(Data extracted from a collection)

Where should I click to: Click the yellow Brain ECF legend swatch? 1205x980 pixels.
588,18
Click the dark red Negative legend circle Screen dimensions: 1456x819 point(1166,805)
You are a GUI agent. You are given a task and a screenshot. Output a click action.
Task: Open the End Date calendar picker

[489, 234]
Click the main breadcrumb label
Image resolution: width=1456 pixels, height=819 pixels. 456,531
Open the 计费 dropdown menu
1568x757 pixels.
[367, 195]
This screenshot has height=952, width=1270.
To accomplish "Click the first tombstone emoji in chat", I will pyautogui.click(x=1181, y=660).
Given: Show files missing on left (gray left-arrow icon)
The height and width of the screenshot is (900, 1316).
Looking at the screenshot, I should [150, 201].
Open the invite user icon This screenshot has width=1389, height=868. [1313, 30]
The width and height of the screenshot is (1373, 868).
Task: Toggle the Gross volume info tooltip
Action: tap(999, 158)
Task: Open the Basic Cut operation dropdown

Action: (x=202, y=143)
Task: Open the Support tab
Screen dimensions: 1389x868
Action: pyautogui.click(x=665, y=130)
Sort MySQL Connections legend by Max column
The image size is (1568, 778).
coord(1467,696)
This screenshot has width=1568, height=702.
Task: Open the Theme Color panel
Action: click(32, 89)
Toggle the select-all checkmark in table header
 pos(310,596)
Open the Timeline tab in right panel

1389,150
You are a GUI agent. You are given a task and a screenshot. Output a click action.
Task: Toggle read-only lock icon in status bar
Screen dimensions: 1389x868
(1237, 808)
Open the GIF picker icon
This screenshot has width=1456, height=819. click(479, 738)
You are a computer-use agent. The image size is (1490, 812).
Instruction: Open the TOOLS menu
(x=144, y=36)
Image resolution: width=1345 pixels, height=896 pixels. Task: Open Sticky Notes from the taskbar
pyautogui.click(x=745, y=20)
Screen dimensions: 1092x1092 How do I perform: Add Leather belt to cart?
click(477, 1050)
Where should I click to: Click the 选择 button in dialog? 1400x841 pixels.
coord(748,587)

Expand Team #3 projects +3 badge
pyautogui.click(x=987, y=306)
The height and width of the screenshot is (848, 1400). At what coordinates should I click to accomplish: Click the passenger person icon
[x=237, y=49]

▶ Problem to work on: With the records above in view, retype each one exactly.

▶ Solved exercise:
Where should I click to: Click the yellow Brain ECF legend swatch? 1205x980 pixels.
588,18
Click the dark red Negative legend circle Screen dimensions: 1456x819 point(1166,805)
You are a GUI agent. You are given a task and a screenshot. Output a click action.
Task: Open the End Date calendar picker

[489, 234]
Click the main breadcrumb label
Image resolution: width=1456 pixels, height=819 pixels. 456,531
Open the 计费 dropdown menu
1568x757 pixels.
[367, 195]
This screenshot has height=952, width=1270.
To accomplish "Click the first tombstone emoji in chat", I will pyautogui.click(x=1181, y=660).
Given: Show files missing on left (gray left-arrow icon)
The height and width of the screenshot is (900, 1316).
Looking at the screenshot, I should [150, 201].
Open the invite user icon This screenshot has width=1389, height=868. [1313, 30]
The width and height of the screenshot is (1373, 868).
Task: Toggle the Gross volume info tooltip
Action: tap(999, 158)
Task: Open the Basic Cut operation dropdown

Action: (x=202, y=143)
Task: Open the Support tab
Screen dimensions: 1389x868
Action: pyautogui.click(x=665, y=130)
Sort MySQL Connections legend by Max column
The image size is (1568, 778).
coord(1467,696)
This screenshot has width=1568, height=702.
Task: Open the Theme Color panel
Action: click(32, 89)
Toggle the select-all checkmark in table header
 pos(310,596)
Open the Timeline tab in right panel

1389,150
You are a GUI agent. You are given a task and a screenshot. Output a click action.
Task: Toggle read-only lock icon in status bar
Screen dimensions: 1389x868
(1237, 808)
Open the GIF picker icon
This screenshot has width=1456, height=819. click(479, 738)
You are a computer-use agent. The image size is (1490, 812).
Instruction: Open the TOOLS menu
(x=144, y=36)
Image resolution: width=1345 pixels, height=896 pixels. Task: Open Sticky Notes from the taskbar
pyautogui.click(x=745, y=20)
Screen dimensions: 1092x1092 How do I perform: Add Leather belt to cart?
click(477, 1050)
Where should I click to: Click the 选择 button in dialog? 1400x841 pixels.
coord(748,587)

Expand Team #3 projects +3 badge
pyautogui.click(x=987, y=306)
The height and width of the screenshot is (848, 1400). At what coordinates should I click to accomplish: Click the passenger person icon
[x=237, y=49]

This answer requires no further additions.